Associations Between Pain Scores and Opioid Doses With Emergency Department Disposition and Return Visit Rates in Children With Sickle Cell Disease
Funding: This project was supported by the National Heart, Lung, Blood Institute (NHLBI) under grant award number [1U01HL159850] and PECARN funding for involved nodes by the Health Resources and Services Administration (HRSA) of the U.S. Department of Health and Human Services (HHS), in the Maternal and Child Health Bureau (MCHB), under the Emergency Medical Services for Children (EMSC) program through the following cooperative agreements: DCC-University of Utah, GLEMSCRN-Nationwide Children's Hospital, HOMERUN-Cincinnati Children's Hospital Medical Center, PEMNEWS-Columbia University Medical Center, PRIME-University of California at Davis Medical Center. This study was conducted by members of the PECARN Registry working group. The content was derived by the authors and should not be construed as the official position or policy of, nor should any endorsements be inferred by HRSA, HHS, PECARN, or the US Government.

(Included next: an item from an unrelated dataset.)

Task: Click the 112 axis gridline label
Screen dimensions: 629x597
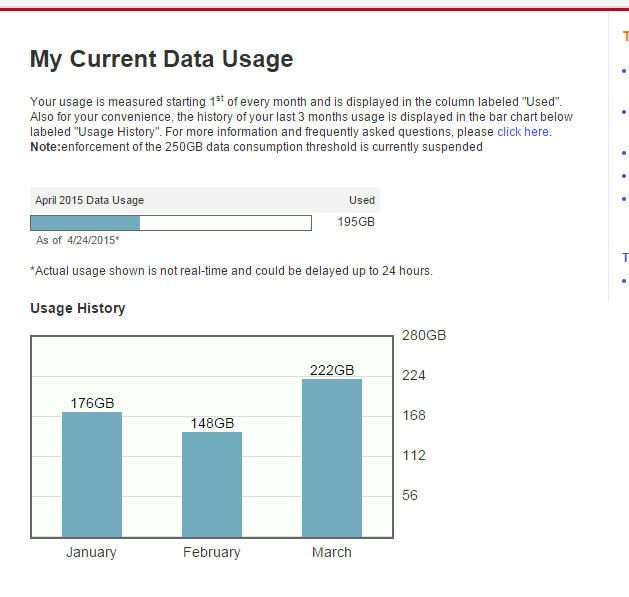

This work was presented at the American Society of Hematology Annual Meeting & Exposition (ASH) in December 2023, with the meeting abstract published in Blood 142, no. Supplement 1 (2023): 3874.
ABSTRACT
Rapid treatment and frequent reassessment of pain are key components of treatment guidelines for acute sickle cell disease (SCD) pain. Few studies, however, report the associations between emergency department (ED) pain scores, number of ED opioid doses, receipt of an opioid prescription, ED visit disposition, or ED return visits. This seven-site retrospective cohort study analyzed 4983 ED visits by children with SCD pain using electronic health record data from the Pediatric Emergency Care Applied Research Network Registry. ED pain scores included initial, last, and change in scores (initial minus last), measured on a 0–10 scale. Dispositions of discharge and hospital admission were included. Modified Poisson regression and the Cochran–Armitage test of trend were used for analysis. The median (IQR) initial pain score was 8.0 (6–10); last pain score was 5.0 (2–8); and median decrease was 2.0 (0–5). In multivariable analysis, last pain score was the best predictor of disposition. For the return visit analyses, of the 2377 visits discharged at index ED visit, 29% returned within 14 days. Higher initial and last ED pain scores were associated with increased return visits. Children with no opioid discharge prescription and ≥3 ED opioid doses had a return visit rate of 36% compared to 22% if the child received an opioid prescription and only one ED opioid. Increasing discharge opioid prescriptions and targeting interventions for those who receive multiple ED opioid doses could decrease return visits.
Conflicts of Interest
Claudia R. Morris: CSL Behring: consultancy; UCSF Benioff Children's Hospital Oakland: patents and royalties; inventor of IP generating royalties; Trility: membership in scientific advisory board; Food as Medicine Therapeutics, LLD: executive director, founder, and equity holder in private company. Andrew D. Campbell: Novartis: consultancy; Global Blood Therapeutics: consultancy; Agios: consultancy; Forma: consultancy; Vertex: consultancy. Robert I. Liem: BlueBird Bio: research funding; GBT: research funding; Editas: research funding; NHLBI: research funding. Charles T. Quinn: Aruvant: research funding; Emmaus Medical: research funding. Alexis A.Thompson: Biomarin: research funding; Baxalta: research funding; CRISPR/Vertex: consultancy, research funding; Bristol Myers Squibb: consultancy, research funding; bluebird bio Inc.: consultancy, research funding; Beam: research funding, consultancy; Agios: consultancy; Editas: research funding, consultancy; Global Blood Therapeutics: equity holder in publicly traded company, membership on an entity's board of directors or advisory committees; Novartis: research funding. Anthony Villella: CRISPR Therapeutics: consultancy. Allison A. King: Cigna: consultancy; UptoDate: royalties. David C. Brousseau: CSL Behring: consultancy.
Open Research
Data Availability Statement
Data supporting this study are housed at the Pediatric Emergency Care Applied Research Network (PECARN) Emergency Medical Services for Children (EMSC) Data Center (EDC) at the University of Utah. Use of these data is governed by institutional review boards (IRBs) and data use agreements at each site. Data will be made available at the PECARN Public Use Data Set website following publication of the main paper from the parent study.